I am a volunteer coordinator at a high poverty, high hispanic population school in Georgia. I have been there for two years. My first year I increased parent involvement by 5% and this year I have increased it by 10%. What I do is at the beginning of the school year I send home a flyer for the fall semester with all of the volunteer opportunities for August-December. The parents check what they would like more information about/volunteer for and send it back in. It has their name, child's name/teacher's name, and preferred contact information on it. When the time comes for needing volunteers, I check to see who wants to volunteer, I send them the information to see if they are still available and they let me know if they can help or not. Another thing that I do is we honor our volunteers. This past Monday, I attended a volunteer awards banquet for the volunteers that I nominated. I had 1 volunteer who put in 125 hours and a group of volunteers (5) who volunteered a total of 217 hours. I had several other volunteers who put in 15-24 hours but to be nominated they had to have at least 25 hours. I plan on recognizing them in a few weeks for their hard work.

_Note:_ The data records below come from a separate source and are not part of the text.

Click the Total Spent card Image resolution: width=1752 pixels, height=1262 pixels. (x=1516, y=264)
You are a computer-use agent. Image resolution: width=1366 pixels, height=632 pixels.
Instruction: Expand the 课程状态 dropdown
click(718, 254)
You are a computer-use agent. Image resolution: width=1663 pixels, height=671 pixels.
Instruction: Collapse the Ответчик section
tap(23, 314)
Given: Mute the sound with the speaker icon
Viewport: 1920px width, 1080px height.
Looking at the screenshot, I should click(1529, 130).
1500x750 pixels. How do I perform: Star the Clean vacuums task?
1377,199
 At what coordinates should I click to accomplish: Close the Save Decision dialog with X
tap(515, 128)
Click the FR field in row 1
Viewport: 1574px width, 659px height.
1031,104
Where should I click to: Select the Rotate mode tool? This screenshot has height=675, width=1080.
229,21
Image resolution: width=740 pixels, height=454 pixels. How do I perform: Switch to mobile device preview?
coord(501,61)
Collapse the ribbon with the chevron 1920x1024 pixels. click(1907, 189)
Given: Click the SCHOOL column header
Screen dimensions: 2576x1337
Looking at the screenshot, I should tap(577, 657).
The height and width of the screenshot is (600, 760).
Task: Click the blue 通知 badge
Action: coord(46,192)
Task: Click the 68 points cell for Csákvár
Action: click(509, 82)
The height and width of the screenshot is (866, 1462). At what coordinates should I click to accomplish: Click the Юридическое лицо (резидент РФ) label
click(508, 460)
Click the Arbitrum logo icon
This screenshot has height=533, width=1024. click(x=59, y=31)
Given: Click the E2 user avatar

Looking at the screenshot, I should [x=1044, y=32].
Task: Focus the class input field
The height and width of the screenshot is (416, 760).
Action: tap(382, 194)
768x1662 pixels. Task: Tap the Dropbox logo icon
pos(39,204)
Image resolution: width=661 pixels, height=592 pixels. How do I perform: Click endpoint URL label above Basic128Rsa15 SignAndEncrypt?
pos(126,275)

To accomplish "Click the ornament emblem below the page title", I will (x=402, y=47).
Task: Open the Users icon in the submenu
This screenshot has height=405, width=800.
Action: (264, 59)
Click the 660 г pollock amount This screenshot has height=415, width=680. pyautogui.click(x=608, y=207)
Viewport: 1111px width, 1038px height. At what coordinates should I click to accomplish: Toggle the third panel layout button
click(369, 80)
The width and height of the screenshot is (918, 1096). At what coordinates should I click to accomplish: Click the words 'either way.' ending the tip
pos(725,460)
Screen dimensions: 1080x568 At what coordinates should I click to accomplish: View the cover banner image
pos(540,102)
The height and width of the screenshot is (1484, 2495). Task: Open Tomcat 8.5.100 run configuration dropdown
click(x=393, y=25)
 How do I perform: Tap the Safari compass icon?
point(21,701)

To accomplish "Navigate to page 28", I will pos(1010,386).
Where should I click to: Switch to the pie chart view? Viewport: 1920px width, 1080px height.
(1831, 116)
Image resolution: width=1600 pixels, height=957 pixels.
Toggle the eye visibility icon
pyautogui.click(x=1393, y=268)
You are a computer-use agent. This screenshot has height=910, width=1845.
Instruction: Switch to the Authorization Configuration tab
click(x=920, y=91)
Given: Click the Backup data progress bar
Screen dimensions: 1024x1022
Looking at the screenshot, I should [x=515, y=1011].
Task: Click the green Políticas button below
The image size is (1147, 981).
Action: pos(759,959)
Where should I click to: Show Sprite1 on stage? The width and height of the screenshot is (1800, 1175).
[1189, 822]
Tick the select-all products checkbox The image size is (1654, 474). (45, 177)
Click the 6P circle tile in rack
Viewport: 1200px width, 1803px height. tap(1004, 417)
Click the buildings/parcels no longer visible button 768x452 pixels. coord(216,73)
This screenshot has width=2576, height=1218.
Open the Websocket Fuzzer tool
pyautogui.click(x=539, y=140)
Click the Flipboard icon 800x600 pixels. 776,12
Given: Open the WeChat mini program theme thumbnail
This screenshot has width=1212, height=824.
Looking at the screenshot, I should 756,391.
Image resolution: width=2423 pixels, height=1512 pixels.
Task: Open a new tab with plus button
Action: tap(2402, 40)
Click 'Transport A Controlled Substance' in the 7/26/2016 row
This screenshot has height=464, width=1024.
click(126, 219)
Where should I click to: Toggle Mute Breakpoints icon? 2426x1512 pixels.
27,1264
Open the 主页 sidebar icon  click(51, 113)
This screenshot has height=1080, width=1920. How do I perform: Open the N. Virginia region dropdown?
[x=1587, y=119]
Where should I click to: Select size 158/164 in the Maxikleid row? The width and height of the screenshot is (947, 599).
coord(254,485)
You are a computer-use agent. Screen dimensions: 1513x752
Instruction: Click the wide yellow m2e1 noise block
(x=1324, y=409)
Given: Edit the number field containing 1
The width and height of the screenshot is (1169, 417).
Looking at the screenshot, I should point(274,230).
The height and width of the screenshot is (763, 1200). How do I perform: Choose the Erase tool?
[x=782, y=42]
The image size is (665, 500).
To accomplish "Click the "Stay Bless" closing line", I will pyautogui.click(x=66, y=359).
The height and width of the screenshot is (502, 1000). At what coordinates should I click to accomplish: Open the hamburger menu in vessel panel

As far as my Spanish speaking parents, I work closely with the Title I Parent Involvement Coordinator who helps translate everything on paper and helps with my Spanish speaking volunteers. They typically work in the media center shelving books, putting on labels (we just switched programs), and some even help in the classrooms for a special project. 

I think the biggest thing in getting volunteers is making sure that the parents know that they are wanted there. I also do a lot of parent involvement events where I don't necessarily need them as volunteers but they come and do special things such as Family Reading Night or for Valentine's Day I did a "For Love of Fun!" event. The parents came in and made a card for their child, ate lunch, and picked up some local resources on free/cheap things to do in our community as a family. If you have any questions, just let me know.


soymujer
by Mikki on May. 1, 2013 at 9:15 AM

If you have people that are bilingual, they can explain to the Spanish speaking parents.

family in the van   Mom of four


momto3B
by on May. 1, 2013 at 10:34 AM

For the parents who do not speak English, maybe they can give a brief presentation on some aspect of their culture, food, history, etc. and have their child interpert for the class. That way the child can take pride in helping and their parents will be able to feel like they can contribute even without speaking the language. 

corrinacs
by on May. 1, 2013 at 11:42 AM

Reading books to the children (even if its in Spanish).

Things they can bring home.  They could help cut out templates for artwork, or create flyers for things going on in the school.

See if you can have weekend events.  Like huge weekend volunteering events with raffle tickets.  See what types of projects the teachers could have done for the event and have them setting out that day :).

goddess99
by Michelle on May. 1, 2013 at 5:01 PM
1 mom liked this

Wow I was pto pres for years and I was lucky if I had 1 or 2 volunteers. I would have LOVED 10. lol you're luckier than you think!

We always decorated our Halloween carnival and sock hop, they could make decorations. We also had popcorn days every month and bake sales, they could come in and pop popcorn or help with the bake sales or just bake something and bring it in. 

It really depends what your school does.